***** MATERIALS PROVIDED
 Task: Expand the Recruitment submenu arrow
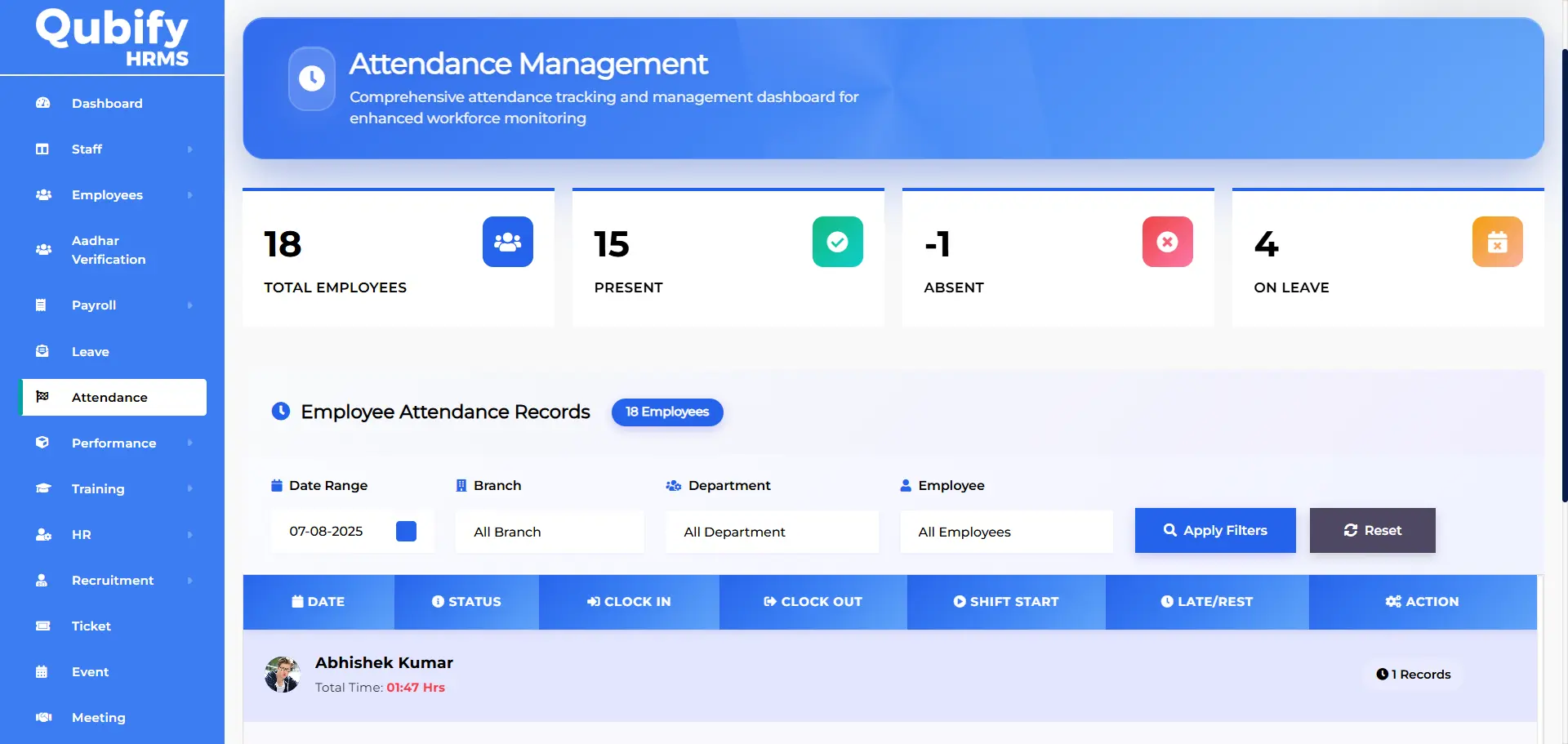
**********
***** MATERIALS PROVIDED
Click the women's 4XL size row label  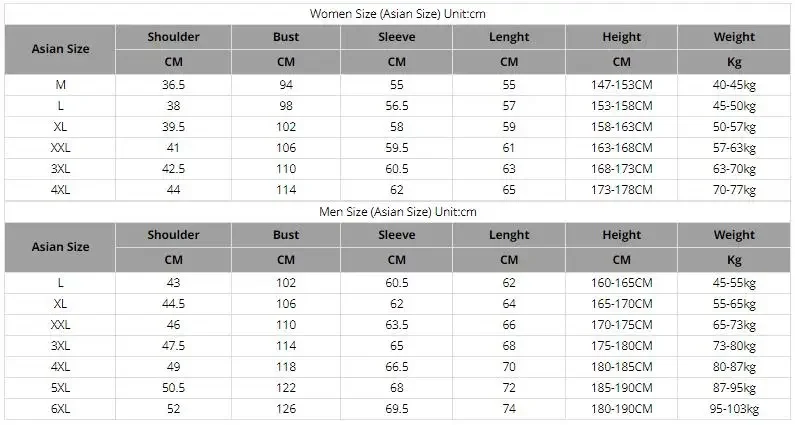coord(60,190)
**********
***** MATERIALS PROVIDED
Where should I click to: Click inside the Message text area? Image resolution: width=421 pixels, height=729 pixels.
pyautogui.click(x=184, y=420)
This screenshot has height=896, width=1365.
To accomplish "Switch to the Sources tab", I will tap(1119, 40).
**********
## [WHAT THE EXERCISE ASKS]
Output the items as a numbered list, skipping blank lines, starting at the line containing "This screenshot has height=896, width=1365." and ending at the line containing "will tap(1119, 40).".

## [OUTPUT OF THE EXERCISE]
1. This screenshot has height=896, width=1365.
2. To accomplish "Switch to the Sources tab", I will tap(1119, 40).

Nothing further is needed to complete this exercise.